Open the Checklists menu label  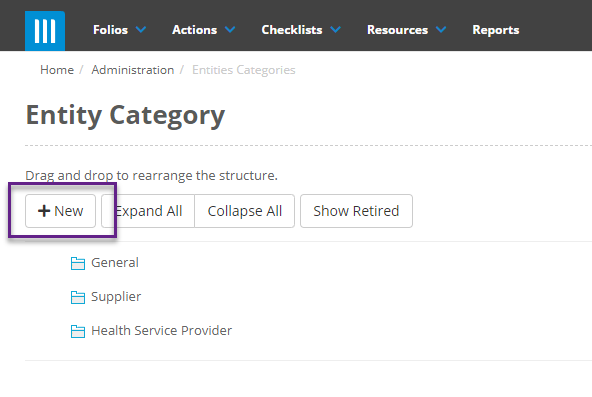pos(292,30)
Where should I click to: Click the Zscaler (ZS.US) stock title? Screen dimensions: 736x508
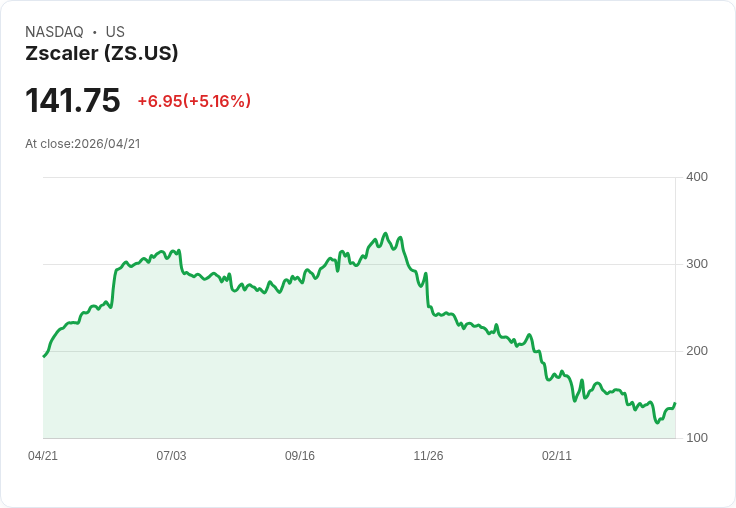tap(101, 53)
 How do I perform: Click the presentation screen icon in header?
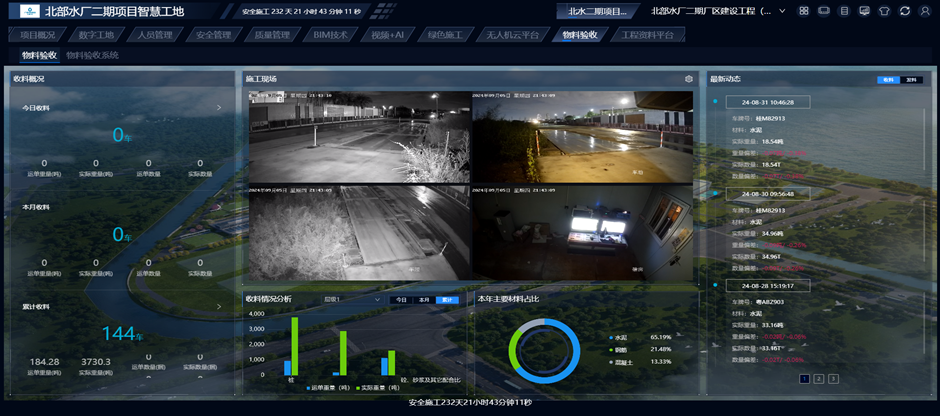(864, 11)
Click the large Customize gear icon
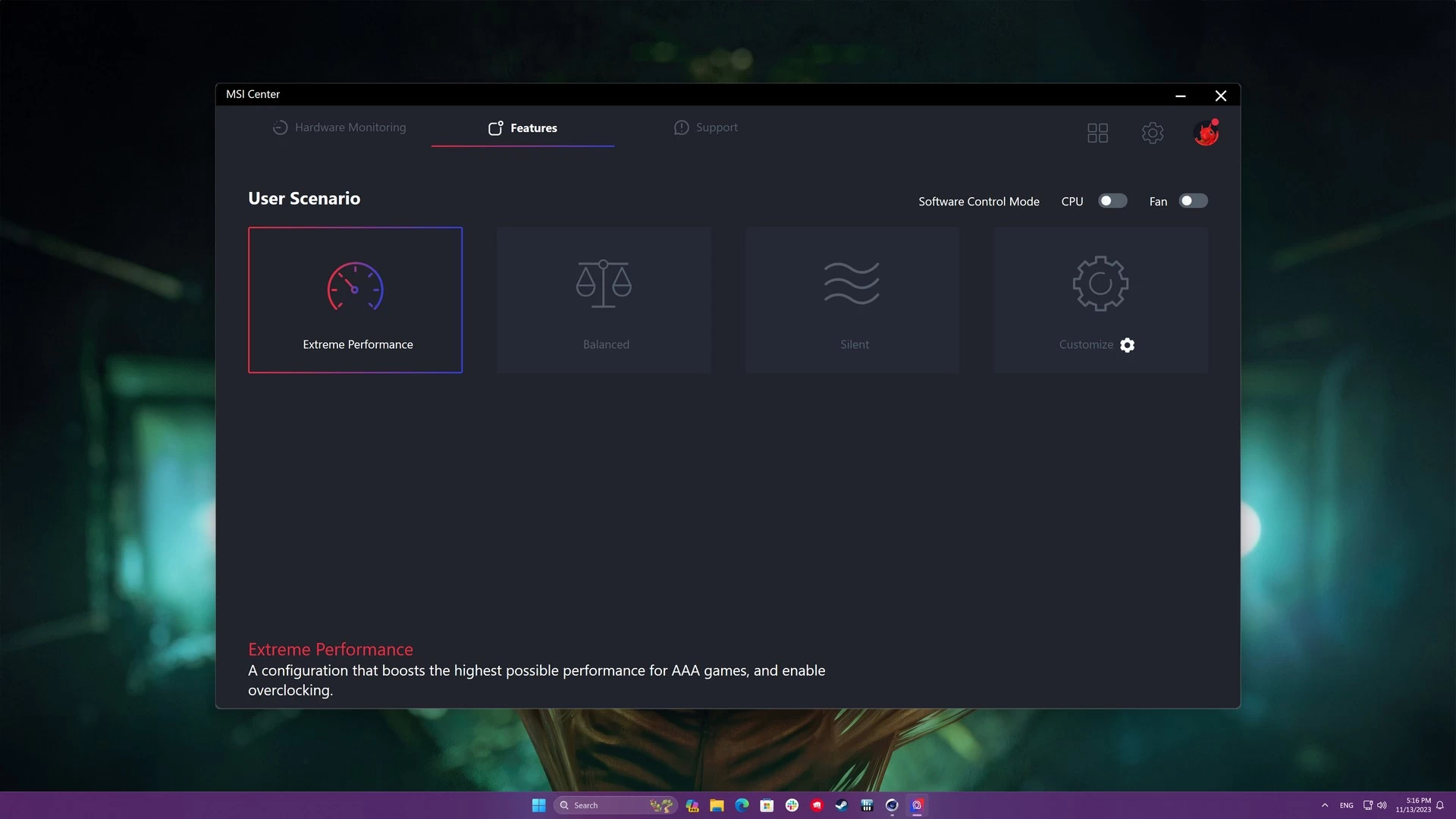The width and height of the screenshot is (1456, 819). pyautogui.click(x=1100, y=284)
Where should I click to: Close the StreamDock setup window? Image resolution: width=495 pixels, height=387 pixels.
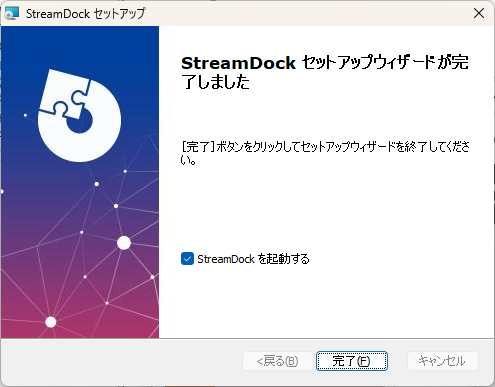pos(479,13)
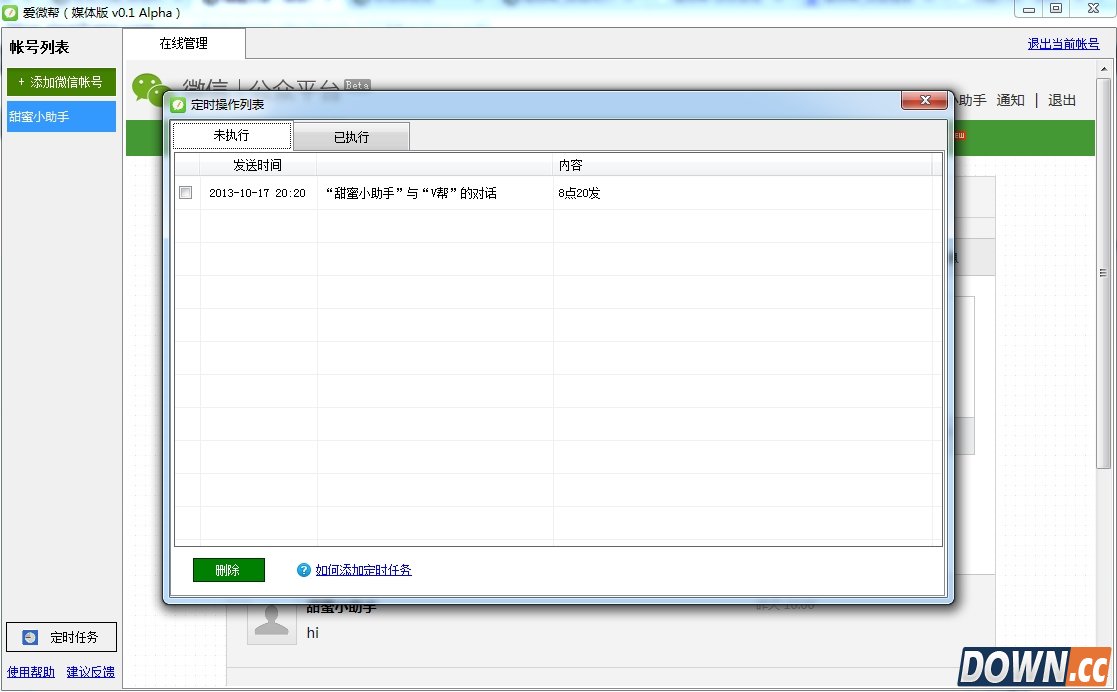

────────────────────

Please give back, word for word, the lines of the listing above starting at the line that contains "Click the large Customize gear icon" and ending at the end of the listing. Leave the pictures out of your answer.

▸ **SOLUTION FOR THIS PROBLEM**:
Click the large Customize gear icon
The width and height of the screenshot is (1456, 819). pyautogui.click(x=1100, y=284)
Where should I click to: Close the StreamDock setup window? Image resolution: width=495 pixels, height=387 pixels.
pos(479,13)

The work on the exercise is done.